> _DESCRIPTION OF THE TASK_: When you return the lines below, go from the first through the line with "Task: Open hashtag #filmcasinowien", keep them exact, and leave out every picture.

*** TASK DATA ***

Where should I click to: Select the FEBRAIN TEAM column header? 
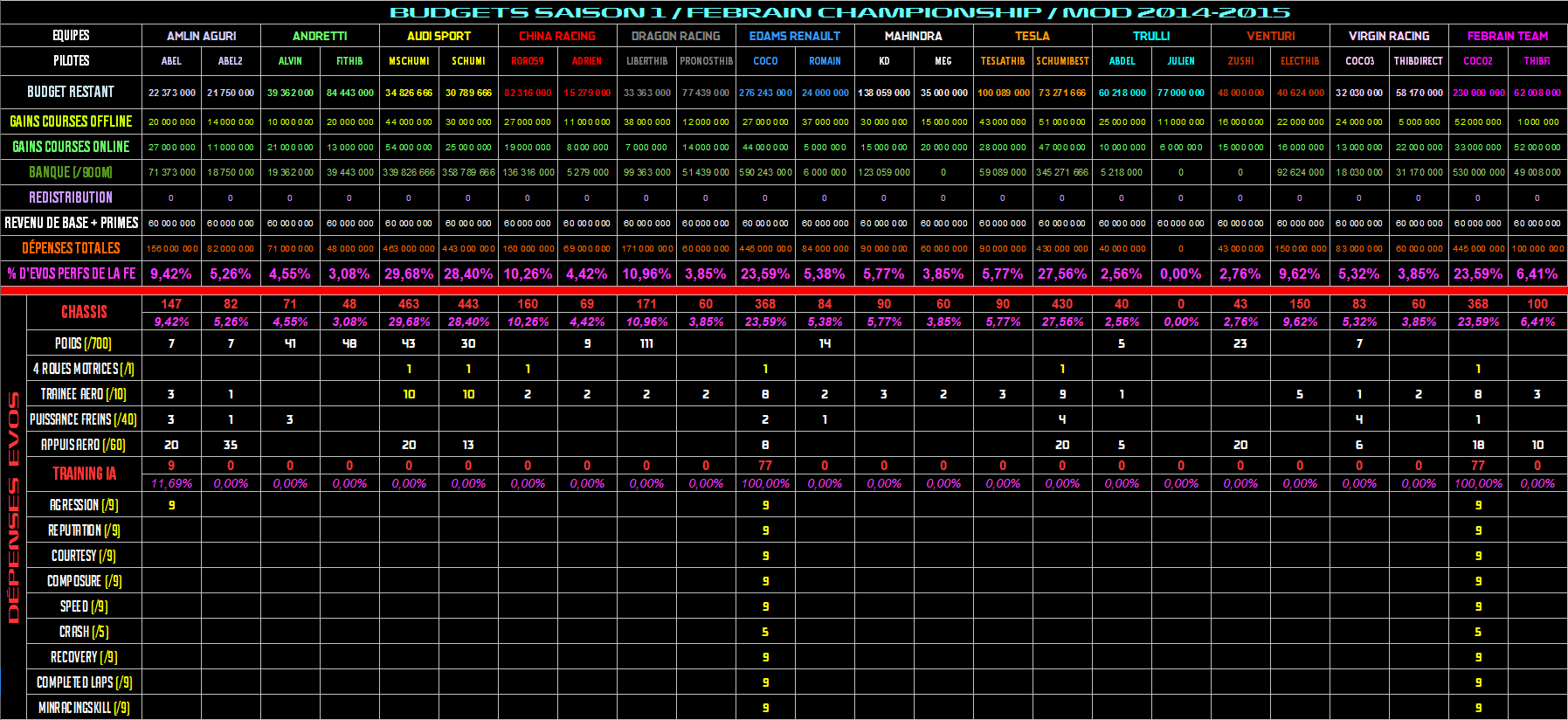[1507, 36]
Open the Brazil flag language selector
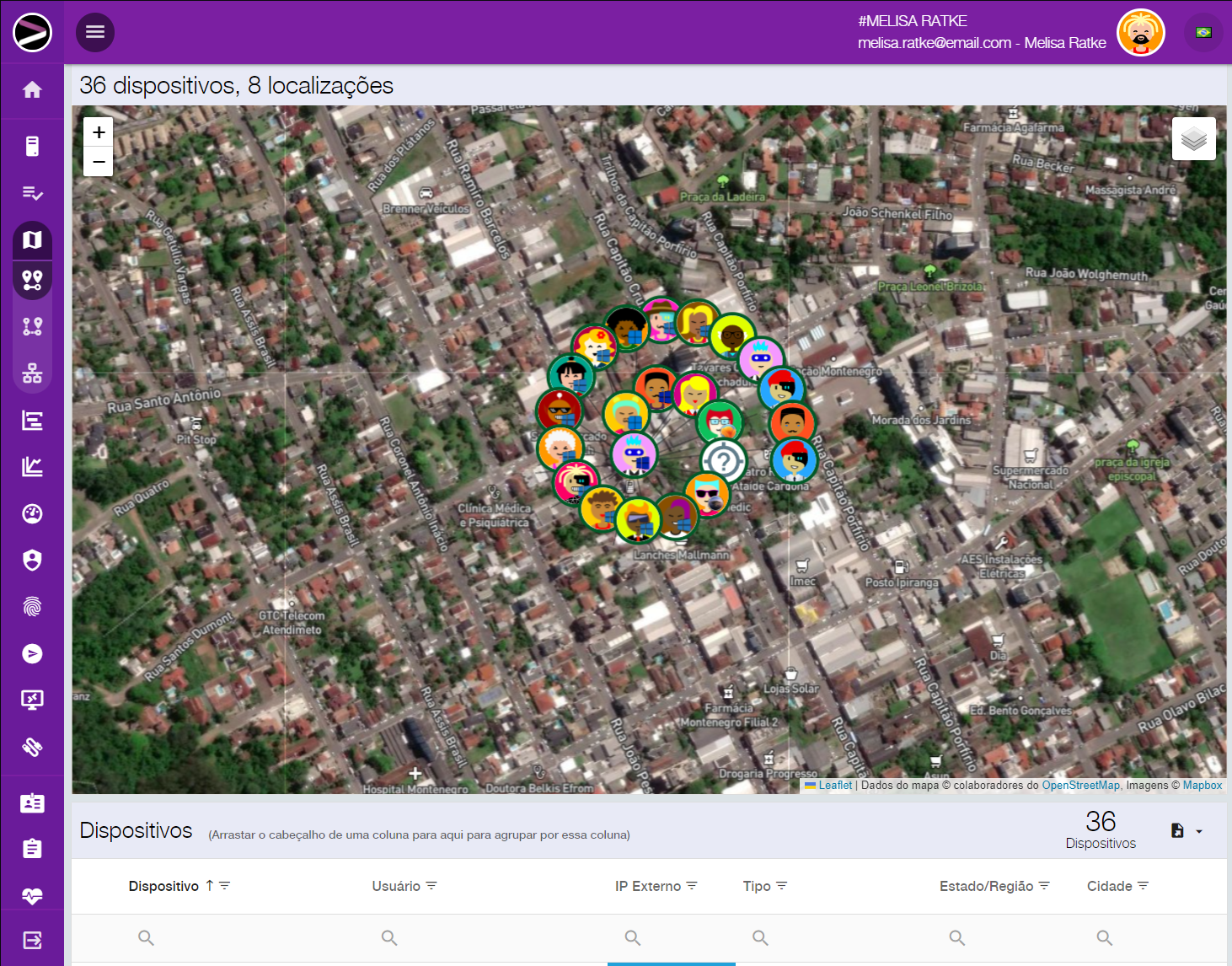The height and width of the screenshot is (966, 1232). [1203, 33]
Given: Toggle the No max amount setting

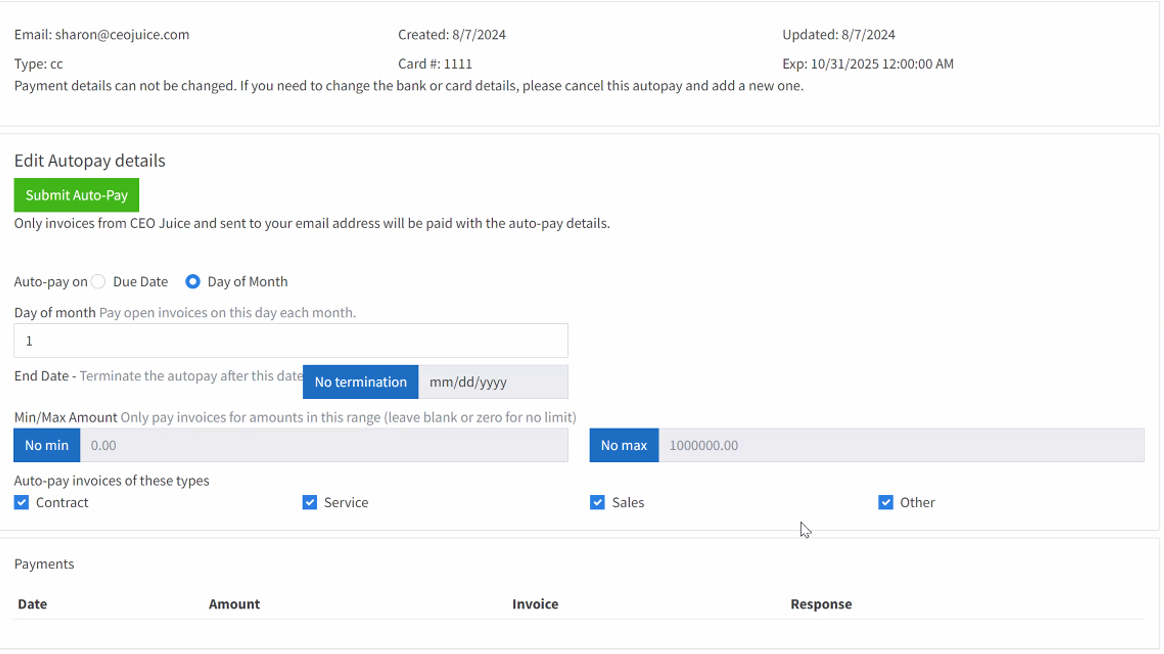Looking at the screenshot, I should click(x=623, y=444).
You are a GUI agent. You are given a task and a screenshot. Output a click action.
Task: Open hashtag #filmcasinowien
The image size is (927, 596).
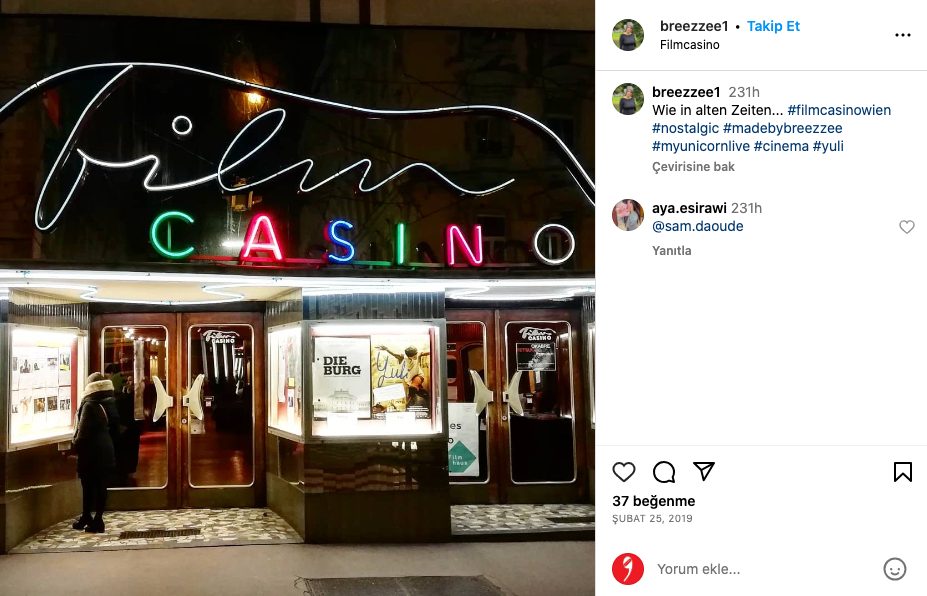839,110
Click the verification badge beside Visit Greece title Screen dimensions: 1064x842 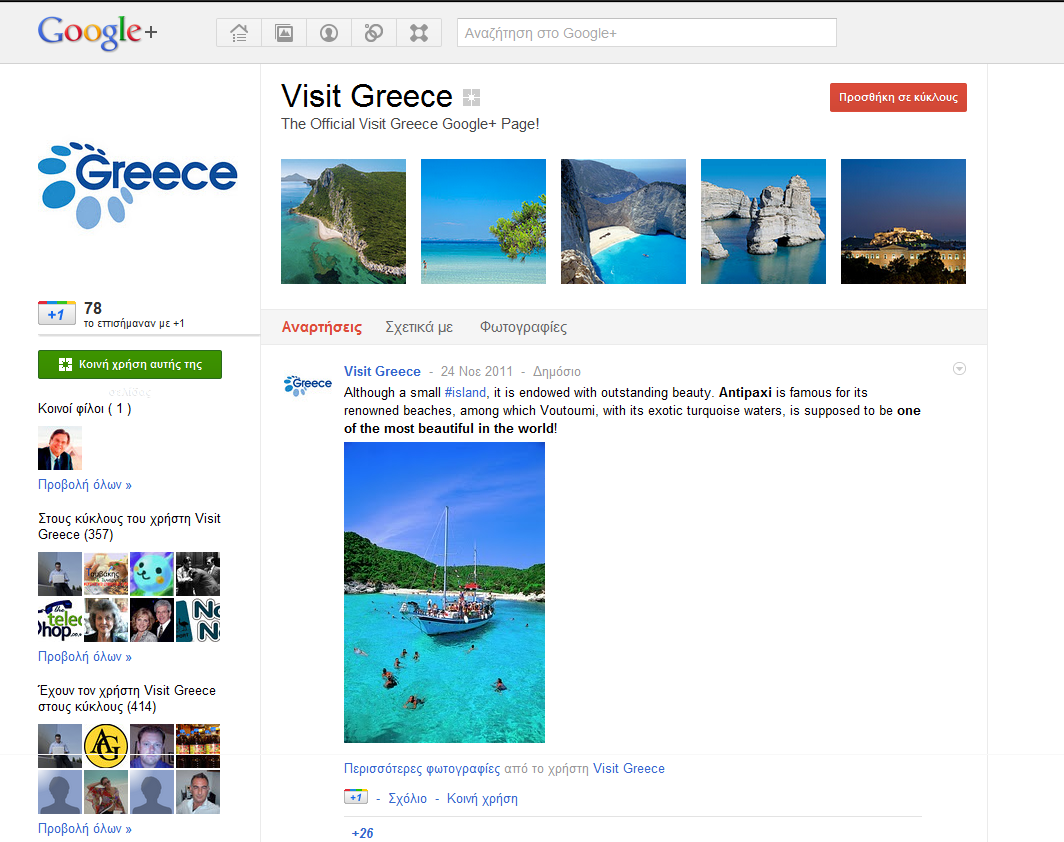tap(472, 97)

*** End of TASK DATA ***

> _RESPONSE_:
Where should I click to: Select the FEBRAIN TEAM column header? 
[1507, 36]
Open the Brazil flag language selector
The height and width of the screenshot is (966, 1232). [1203, 33]
Given: Toggle the No max amount setting

Looking at the screenshot, I should click(x=623, y=444).
You are a GUI agent. You are given a task and a screenshot. Output a click action.
Task: Open hashtag #filmcasinowien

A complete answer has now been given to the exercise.